In the document we indicate the NTT warehouse - “Beryozka Store”. Using the “Fill -> Fill by balances” button, you can automatically fill the tabular part of the document with the balances of the goods in NTT. In this case, in the rows of the tabular part, prices will be filled with the values ​​​​recorded when the goods were received in NTT. If in NTT some goods have different accounting retail prices, then in the tabular section as many rows will be filled in for these goods as there are different price values ​​recorded for the balances of this product.

The new accounting price is filled in the document for each product line. In our example, the price changes only for the first position.
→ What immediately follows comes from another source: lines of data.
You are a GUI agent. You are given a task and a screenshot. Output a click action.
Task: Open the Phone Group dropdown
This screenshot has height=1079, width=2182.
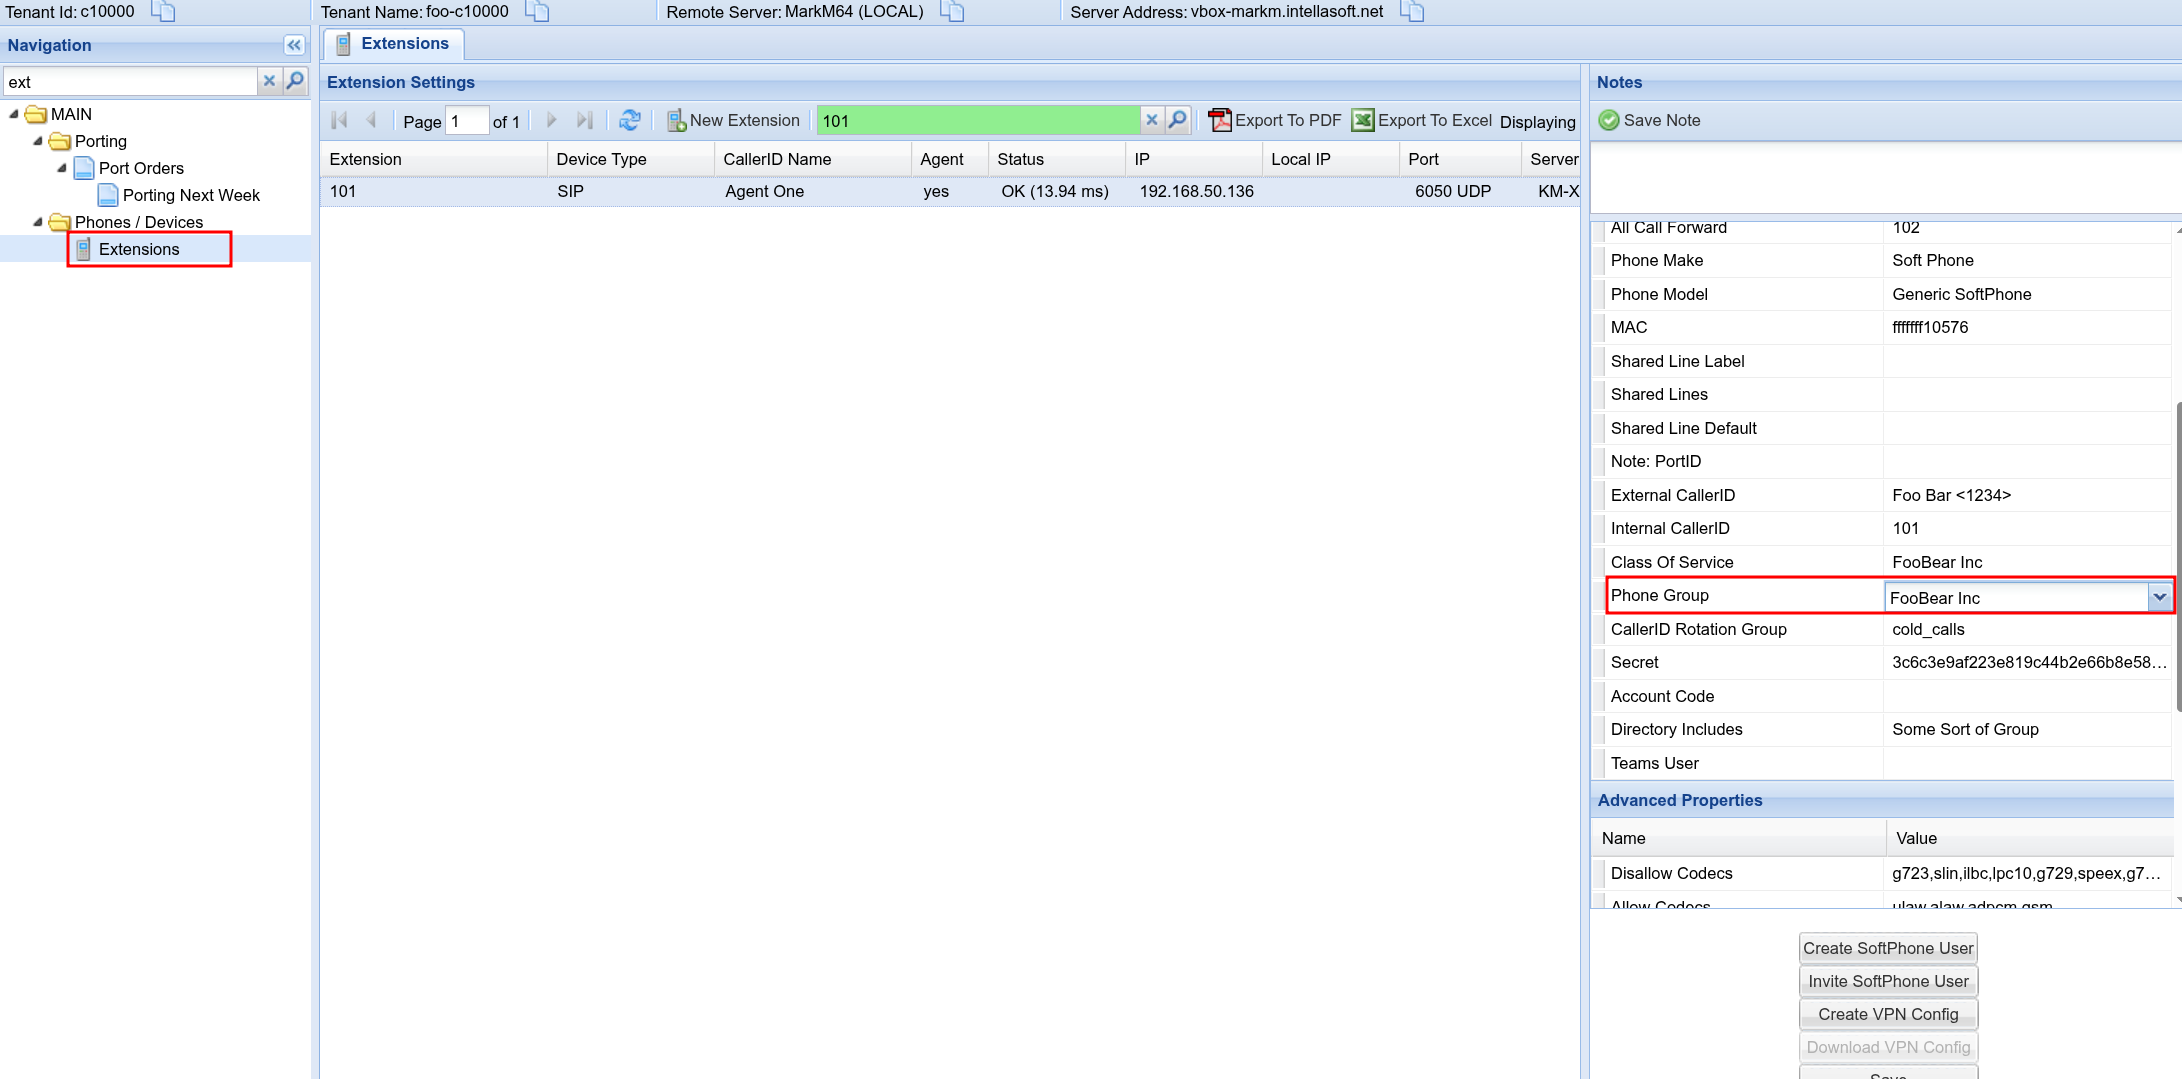click(x=2159, y=597)
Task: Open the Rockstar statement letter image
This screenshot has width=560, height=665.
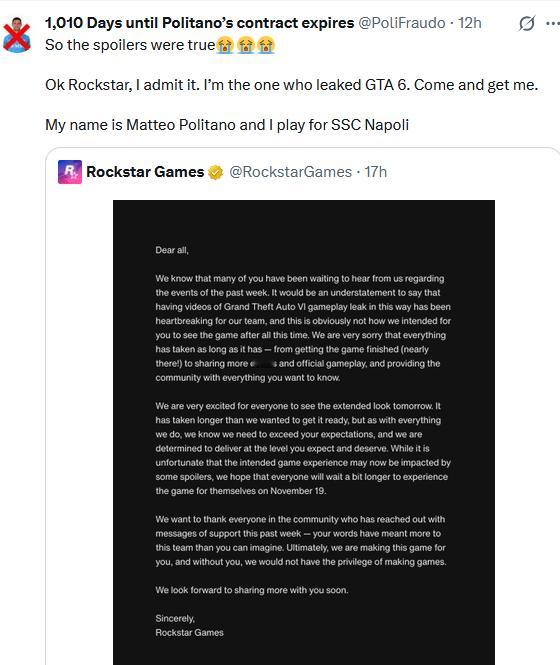Action: click(x=304, y=432)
The document allows you to revaluate only those goods whose prices have changed centrally, i.e. New accounting prices are recorded in the system using the document “Setting item prices.” In this case, you need to fill out the tabular part of the document using the “Fill -> Fill in at changed prices” button.

Carrying out an inventory

Periodically, to determine the list of goods that were sold in NTT, it is necessary to conduct an inventory. This operation is reflected in the system using the document “Inventory of goods in warehouse”

Menu: Documents -> Inventories (warehouse) -> Inventory of goods in the warehouse.

To fill the tabular part with product balances in NTT, use the “Fill -> Fill by warehouse balances” button.

The principle of filling out the document: the booking and retail price of the product is filled in the rows of the tabular section. In the column “Accounting. quantity" the remaining product is filled in according to the system data. In the “Quantity” column, it is necessary to record the remaining goods according to the inventory carried out in NTT.

In our example, we assume that the first two product positions are completely sold. The third position remained unclaimed by buyers. In the “Deviation” column, the difference is calculated between the balance of goods according to the accounting system (column “Accounting quantity”) and the actual quantity at the point of sale (column “Quantity”).

Important! If the NTT balance includes goods with different retail prices, then in the inventory document for these goods, when automatically filled in, several lines will be displayed. It is recommended to prevent these situations by conducting a preliminary revaluation of the remaining goods.

Reflection of the fact of sale of goods in NTT

To reflect in the system the fact of sale of goods in NTT, the document “Report on Retail Sales” is used.

Menu: Documents -> Retail -> Retail sales report.

“The retail sales report can be entered based on” the “Inventory of goods in warehouse” document.

In accordance with the inventory data we conducted, the “Retail Sales Report” is automatically filled in with two product items.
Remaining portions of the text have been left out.